Top of The records
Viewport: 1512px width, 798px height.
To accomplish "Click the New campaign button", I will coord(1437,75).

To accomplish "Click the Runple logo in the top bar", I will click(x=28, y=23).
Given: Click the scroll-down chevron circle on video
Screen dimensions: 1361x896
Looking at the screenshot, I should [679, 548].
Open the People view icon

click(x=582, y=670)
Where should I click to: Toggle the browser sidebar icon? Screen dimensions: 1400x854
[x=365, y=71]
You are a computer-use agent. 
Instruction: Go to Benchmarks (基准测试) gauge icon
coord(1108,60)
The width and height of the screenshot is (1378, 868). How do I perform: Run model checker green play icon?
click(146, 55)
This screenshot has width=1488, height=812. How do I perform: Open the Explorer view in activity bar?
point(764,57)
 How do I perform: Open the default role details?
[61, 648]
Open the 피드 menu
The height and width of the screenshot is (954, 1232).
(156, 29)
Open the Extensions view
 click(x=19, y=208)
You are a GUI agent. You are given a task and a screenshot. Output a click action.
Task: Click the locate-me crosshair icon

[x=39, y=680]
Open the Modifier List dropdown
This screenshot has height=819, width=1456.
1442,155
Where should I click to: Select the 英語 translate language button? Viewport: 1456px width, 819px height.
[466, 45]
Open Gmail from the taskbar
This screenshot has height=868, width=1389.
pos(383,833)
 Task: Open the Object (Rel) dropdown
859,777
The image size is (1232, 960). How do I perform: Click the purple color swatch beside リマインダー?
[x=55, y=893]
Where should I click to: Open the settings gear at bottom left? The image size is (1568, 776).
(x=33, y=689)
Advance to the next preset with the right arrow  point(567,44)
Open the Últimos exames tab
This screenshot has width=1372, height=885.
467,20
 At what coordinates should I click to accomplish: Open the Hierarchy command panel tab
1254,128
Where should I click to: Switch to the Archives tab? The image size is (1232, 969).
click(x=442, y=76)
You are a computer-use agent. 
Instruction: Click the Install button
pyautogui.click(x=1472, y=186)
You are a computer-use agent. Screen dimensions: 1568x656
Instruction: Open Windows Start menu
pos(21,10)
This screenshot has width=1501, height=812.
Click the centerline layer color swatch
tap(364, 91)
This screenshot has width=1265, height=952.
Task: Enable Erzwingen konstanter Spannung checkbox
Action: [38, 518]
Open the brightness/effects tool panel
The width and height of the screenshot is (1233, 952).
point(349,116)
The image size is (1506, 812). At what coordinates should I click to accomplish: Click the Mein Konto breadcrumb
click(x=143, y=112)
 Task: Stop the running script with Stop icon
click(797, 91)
Bottom of The records
→ **Exercise objective**:
All of the material above should be set down again, unaltered.

→ **Solution**:
Viewport: 1512px width, 798px height.
To accomplish "Click the New campaign button", I will coord(1437,75).

To accomplish "Click the Runple logo in the top bar", I will click(x=28, y=23).
Given: Click the scroll-down chevron circle on video
Screen dimensions: 1361x896
Looking at the screenshot, I should [679, 548].
Open the People view icon

click(x=582, y=670)
Where should I click to: Toggle the browser sidebar icon? Screen dimensions: 1400x854
[x=365, y=71]
You are a computer-use agent. 
Instruction: Go to Benchmarks (基准测试) gauge icon
coord(1108,60)
The width and height of the screenshot is (1378, 868). How do I perform: Run model checker green play icon?
click(146, 55)
This screenshot has width=1488, height=812. How do I perform: Open the Explorer view in activity bar?
point(764,57)
 How do I perform: Open the default role details?
[61, 648]
Open the 피드 menu
The height and width of the screenshot is (954, 1232).
(156, 29)
Open the Extensions view
 click(x=19, y=208)
You are a GUI agent. You are given a task and a screenshot. Output a click action.
Task: Click the locate-me crosshair icon

[x=39, y=680]
Open the Modifier List dropdown
This screenshot has height=819, width=1456.
1442,155
Where should I click to: Select the 英語 translate language button? Viewport: 1456px width, 819px height.
[466, 45]
Open Gmail from the taskbar
This screenshot has height=868, width=1389.
pos(383,833)
 Task: Open the Object (Rel) dropdown
859,777
The image size is (1232, 960). How do I perform: Click the purple color swatch beside リマインダー?
[x=55, y=893]
Where should I click to: Open the settings gear at bottom left? The image size is (1568, 776).
(x=33, y=689)
Advance to the next preset with the right arrow  point(567,44)
Open the Últimos exames tab
This screenshot has width=1372, height=885.
467,20
 At what coordinates should I click to accomplish: Open the Hierarchy command panel tab
1254,128
Where should I click to: Switch to the Archives tab? The image size is (1232, 969).
click(x=442, y=76)
You are a computer-use agent. 
Instruction: Click the Install button
pyautogui.click(x=1472, y=186)
You are a computer-use agent. Screen dimensions: 1568x656
Instruction: Open Windows Start menu
pos(21,10)
This screenshot has width=1501, height=812.
Click the centerline layer color swatch
tap(364, 91)
This screenshot has width=1265, height=952.
Task: Enable Erzwingen konstanter Spannung checkbox
Action: [38, 518]
Open the brightness/effects tool panel
The width and height of the screenshot is (1233, 952).
point(349,116)
The image size is (1506, 812). At what coordinates should I click to accomplish: Click the Mein Konto breadcrumb
click(x=143, y=112)
 Task: Stop the running script with Stop icon
click(797, 91)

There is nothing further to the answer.